## Exercise requirements
Reproduce the stretch of the binary-parameters thread from "I don't see" through "you get back.", word for word.

Not only barely noticeable: I've talked with somebody who has done
some performance test and has found better performance in text mode
for small integers: apparently the time spent parsing the integer text
format was less than the overhead to pass the 8 bits of an int64 just
to represent '3'. Probably an edge case but it restates that for ints
there isn't a lot to gain from the binary format.

So it looks like we could assume the bin representation relatively
stable, but still at each postgresql major version it should be
checked if the internal representation of any data type changed. OTOH
not so many data types would really benefit from being transferred as
binary (from a quick scan to the data types list, the datetime types
look indeed the ones where there would be the most to gain).

-- Daniele

Re: Binary params in libpq

From
Craig Ringer
Date:
On 28/02/2011 10:42 PM, Merlin Moncure wrote:

> Actually, this has always been a compile time option on the server as
> far as i remember and there is protocol support for it -- libpq tells
> you how it has been set...you've always had to deal with this
> (libpqtypes, which I've mentioned several times as the correct way to
> 'do' binary with libpq, handles this for you).  Only the default
> setting was changed.

Ah. Thanks for clarifying that.

It sounds like binary transfer is best for date, timestamp, and bytea.

--
Craig Ringer

Tech-related writing at http://soapyfrogs.blogspot.com/

Re: Binary params in libpq

From
Kelly Burkhart
Date:
On Mon, Feb 28, 2011 at 8:42 AM, Merlin Moncure <mmoncure@gmail.com> wrote:
> On Sun, Feb 27, 2011 at 7:39 PM, Craig Ringer
>> AFAIK, the `timestamp' type moved from a floating-point to an integer
>> representation internally, which would've affected the binary protocol
>> representation. That was even a compile-time config option, so it could be
>> different between two different Pg installs with the same version.
>
> Actually, this has always been a compile time option on the server as
> far as i remember and there is protocol support for it -- libpq tells
> you how it has been set...you've always had to deal with this

I don't see any libpq calls that can, at run-time, tell you things
like what format the timestamp is and what endian-ness the server is.
Is there something I'm missing?  The only thing I could figure out is
to do something like 'select 123::int4' or select a known date and
determine the nature of the server from what you get back.

## Material
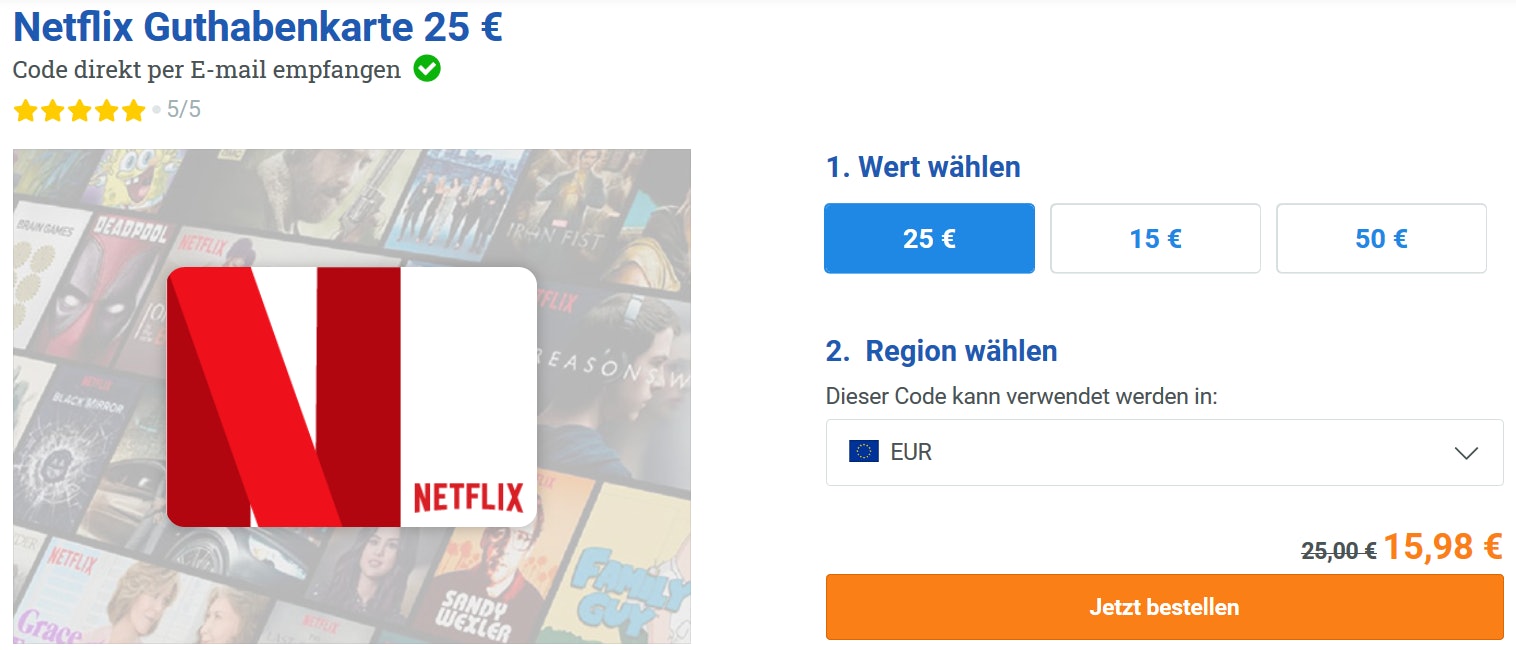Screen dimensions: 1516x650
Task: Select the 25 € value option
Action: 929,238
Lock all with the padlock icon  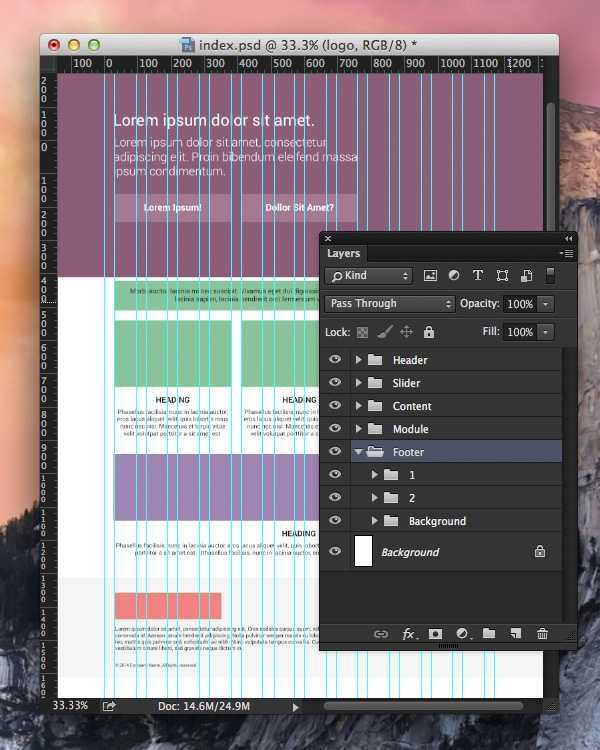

## Output of the exercise
I don't see any libpq calls that can, at run-time, tell you things
like what format the timestamp is and what endian-ness the server is.
Is there something I'm missing?  The only thing I could figure out is
to do something like 'select 123::int4' or select a known date and
determine the nature of the server from what you get back.